Теперь он особенно бдительно следил за каждым движением сокамерников, чтобы дотянуть до «Лефортова». А парни с татуировками активизировались.
Ночью, едва Юрий задремал, он ощутил движение воздуха на своей щеке. Открыв глаза, с трудом сдержал крик — в нескольких сантиметрах от него было лицо того, с татуировкой на пальце. Уголовник молча смотрел ему прямо в глаза, почти в полной темноте только чуть блестели белки, как перстень Джека. Это походило на ночной кошмар, когда непонятно, спишь ты или бодрствуешь. И проснуться не удается, потому что на самом-то деле это страшная явь.
Такие «смотрины» были даже хуже, чем если бы уголовник начал его душить, бить. Тут Дедов дал бы отпор. Он физически крепкий, всегда следил за собой, занимался спортом… А после драки его, может, отсадили бы в изолятор.

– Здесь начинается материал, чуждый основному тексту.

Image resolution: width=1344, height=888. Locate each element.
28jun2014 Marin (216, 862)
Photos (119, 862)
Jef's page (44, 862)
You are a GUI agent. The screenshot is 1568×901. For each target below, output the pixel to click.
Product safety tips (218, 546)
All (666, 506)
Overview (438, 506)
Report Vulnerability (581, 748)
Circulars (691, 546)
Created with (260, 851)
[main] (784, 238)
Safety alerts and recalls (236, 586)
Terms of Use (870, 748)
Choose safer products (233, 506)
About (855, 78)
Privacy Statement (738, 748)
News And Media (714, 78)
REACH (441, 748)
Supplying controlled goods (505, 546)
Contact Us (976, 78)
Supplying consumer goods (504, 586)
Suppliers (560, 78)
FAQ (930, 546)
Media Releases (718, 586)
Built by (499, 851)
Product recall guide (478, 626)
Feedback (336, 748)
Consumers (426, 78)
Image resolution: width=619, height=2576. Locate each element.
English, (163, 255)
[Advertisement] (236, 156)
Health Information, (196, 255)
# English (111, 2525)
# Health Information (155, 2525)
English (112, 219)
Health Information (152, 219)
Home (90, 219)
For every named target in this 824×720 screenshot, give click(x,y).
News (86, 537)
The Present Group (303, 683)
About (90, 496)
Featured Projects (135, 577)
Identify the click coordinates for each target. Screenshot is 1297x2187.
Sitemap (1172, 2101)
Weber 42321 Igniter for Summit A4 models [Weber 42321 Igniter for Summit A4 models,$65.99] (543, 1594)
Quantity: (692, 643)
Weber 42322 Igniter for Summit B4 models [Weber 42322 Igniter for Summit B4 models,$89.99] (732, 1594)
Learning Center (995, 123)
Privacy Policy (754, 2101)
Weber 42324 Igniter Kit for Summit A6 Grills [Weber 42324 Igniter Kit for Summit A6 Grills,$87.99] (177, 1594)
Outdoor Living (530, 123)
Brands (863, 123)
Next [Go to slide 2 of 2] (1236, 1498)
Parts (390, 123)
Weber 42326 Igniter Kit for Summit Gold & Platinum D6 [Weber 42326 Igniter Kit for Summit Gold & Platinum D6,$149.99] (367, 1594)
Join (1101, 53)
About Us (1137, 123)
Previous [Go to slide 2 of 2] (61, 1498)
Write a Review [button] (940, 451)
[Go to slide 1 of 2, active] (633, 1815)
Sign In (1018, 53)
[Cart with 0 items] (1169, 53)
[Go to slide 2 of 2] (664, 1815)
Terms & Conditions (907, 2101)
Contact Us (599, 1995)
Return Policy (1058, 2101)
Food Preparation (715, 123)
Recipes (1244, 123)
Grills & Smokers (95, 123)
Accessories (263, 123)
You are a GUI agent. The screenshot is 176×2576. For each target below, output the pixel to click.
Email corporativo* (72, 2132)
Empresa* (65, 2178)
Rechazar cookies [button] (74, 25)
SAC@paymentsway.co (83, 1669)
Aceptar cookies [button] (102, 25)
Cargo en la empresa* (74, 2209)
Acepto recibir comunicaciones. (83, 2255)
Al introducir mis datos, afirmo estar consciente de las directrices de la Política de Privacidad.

И это стало бы спасением.
Но пока ни тот, ни другой уголовники ничего не предпринимали, однако Юрий знал — они ждут сигнала извне, и вот-вот он последует, как только Ермилов тронет Граевского и иже с ним… Хотя следователь обещал ничего не предпринимать до перевода в «Лефортово». И перевод уже назначили на завтра.
Уголовники ушли от койки Дедова. Но через несколько минут вернулся парень с татуировкой на пальце и зашептал:
— Думаешь, соскочишь теперь? Хрен тебе это удастся! В «Лефортово» не отсидишься! И не мечтай. Там еще проще достанем. Камеры-одиночки. Придут к тебе ночью и удавят, а утром скажут, что покончил с собой, совесть замучила. Попробуй там хоть что-нибудь лишнее вякнуть. Да тебя еще по дороге в «Лефортово» замочат…
Дедов молчал, не провоцируя. Завтра ему уезжать, и пропади они пропадом, эти уголовники. Только пугают. Ни на что серьезное никак не решатся.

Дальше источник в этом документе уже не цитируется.